Macron et Orban : opération séduction en Europe centrale

Malgré des positions différentes entre Macron et Orban, un rapprochement est en train de s’opérer. Pour s’émanciper de l’Allemagne ?

Le président Emmanuel Macron a rencontré le Premier ministre hongrois Viktor Orban. Ce dernier assure actuellement la présidence tournante du groupe de Visegrad (Pologne, République tchèque, Slovaquie et Hongrie) et a invité le président français à participer au sommet de ce groupe. On assiste à une opération de séduction mutuelle entre les deux dirigeants.

Un rapprochement sur fond de souveraineté européenne

Si Macron a pointé les exigences européennes en matière d’État de droit et de respect des valeurs européennes, plusieurs points d’accord ont été trouvés. En matière d’énergie nucléaire et de protection des frontières, les deux pays ont une position proche. Les deux dirigeants souhaitent aussi renforcer la base industrielle européenne.

La Présidence française du Conseil de l’Union européenne veut être utile à l’Europe. Elle le sera si elle est préparée avec tous. Ce travail, nous l’avons entrepris. À Budapest, je retrouve nos partenaires hongrois, polonais, tchèques et slovaques au sommet de Visegrád.

— Emmanuel Macron (@EmmanuelMacron) December 13, 2021

PM Orbán: V4 and France in agreement on patriotism and strengthening Europehttps://t.co/HhR80ag29i

— About Hungary (@abouthungary) December 14, 2021

Macron et Orban : deux dirigeants pas si différents ?

Macron est souvent présenté comme le seul candidat centriste, progressiste et pro-européen par excellence. Orban est de son côté présenté comme un conservateur eurosceptique et défenseur de l’illibéralisme.

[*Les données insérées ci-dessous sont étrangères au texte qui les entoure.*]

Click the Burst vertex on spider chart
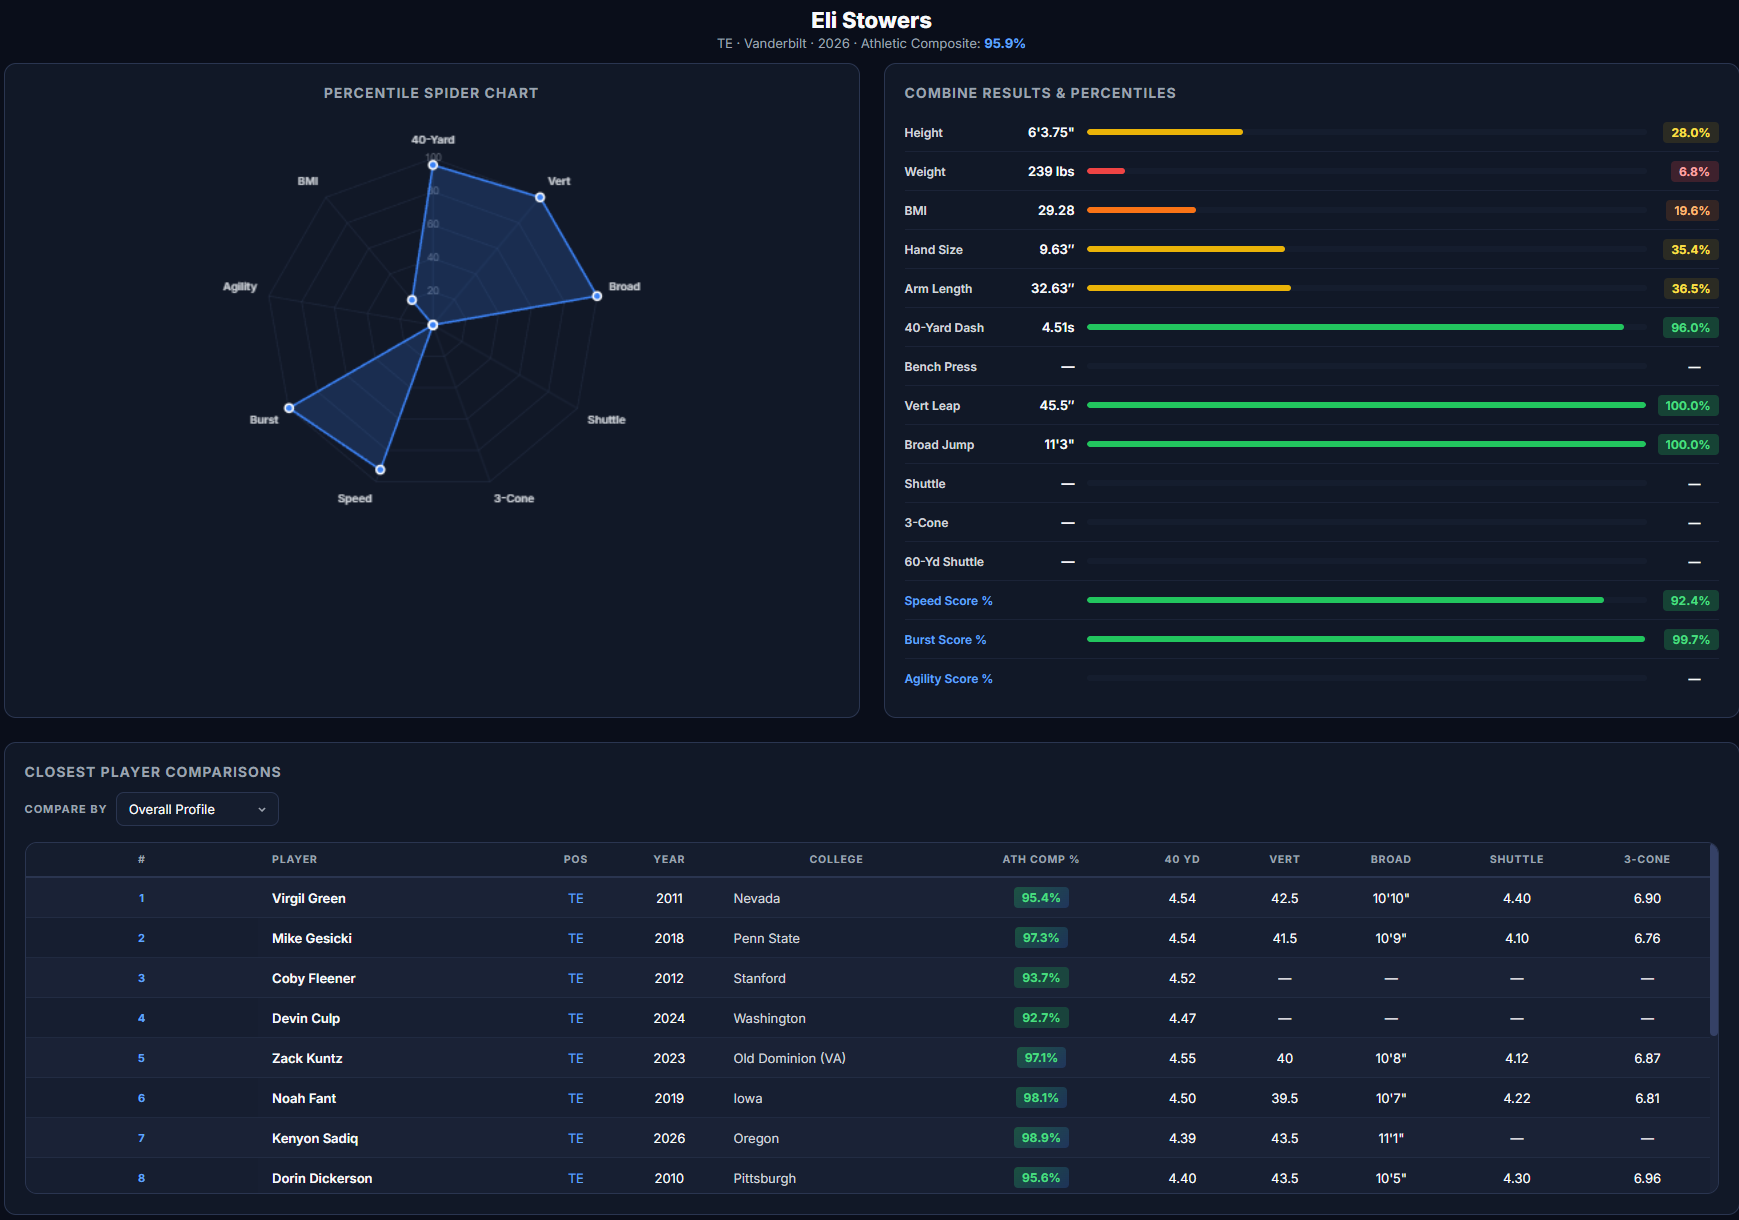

Pourtant au-delà de ces apparences médiatiques les deux dirigeants sont beaucoup plus proches qu’on le pense. Les deux sont partisans d’une verticalité voire une personnification du pouvoir : Macron de par le rôle du président sous la Vème République est omniprésent dans les affaires publiques. En Hongrie, Orban fait souvent référence au gaullisme pour affirmer son modèle de gouvernance.

Macron avait rédigé une lettre à l’ensemble des Européens à la veille des élections de 2019. Celle-ci avait été critiquée par de nombreux gouvernements étrangers dont les Allemands, mais avait reçu un accueil positif de la part du Premier ministre hongrois.

Ce dernier a déclaré :

« Cela pourrait marquer le début d’un débat européen sérieux… Dans les détails, bien sûr, nous avons des divergences de vues, mais bien plus important que ces opinions divergentes est que cette initiative sera un bon début pour un dialogue sérieux et constructif sur l’avenir de l’Europe ».

Orban et Macron entretiennent une position ambiguë au sujet de la Russie. Macron a été favorable à un rapprochement avec le président Poutine. La Hongrie, dépendante de la Russie dans certains secteurs comme l’énergie, a une approche cordiale et mercantiliste avec Moscou.

Les concepts de souveraineté européenne et de protection des frontières avaient déjà rapproché les deux dirigeants en 2019.
Un axe entre la France et l’Europe centrale pour s’émanciper politiquement de l’Allemagne

Ces derniers mois ont été marqués par un nombre accru de rencontres entre le président Macron et les dirigeants d’Europe centrale. En novembre, le président français a rencontré le président puis le Premier ministre polonais respectivement sur les questions d’énergie puis sur la crise avec la Biélorussie. Avec cette rencontre au sommet du groupe de Visegrad, Macron touche les quatre pays d’Europe centrale.

Pour l’Europe centrale, et surtout la Pologne et la Hongrie, c’est une opportunité de contrebalancer leurs relations avec l’Allemagne. La nouvelle coalition allemande mettant l’accent sur l’État de droit et sur les questions LGBT risque d’être plus hostile que la CDU de Merkel. Un rapprochement avec la France permet d’avoir un nouvel interlocuteur en cas de conflit.

Pour la France, c’est évidemment la préparation de la présidence européenne qui est en vue. Néanmoins, ces entretiens avec les dirigeants d’Europe centrale combinés au traité franco-italien signé en novembre peuvent aussi révéler d’autres ambitions. La France ne chercherait-elle pas à multiplier des rapprochements diplomatiques afin de peser face à l’Allemagne ? Le fait de viser des pays dans la zone d’influence de l’économie allemande et parfois en désaccord politiquement avec Berlin renforce cette impression.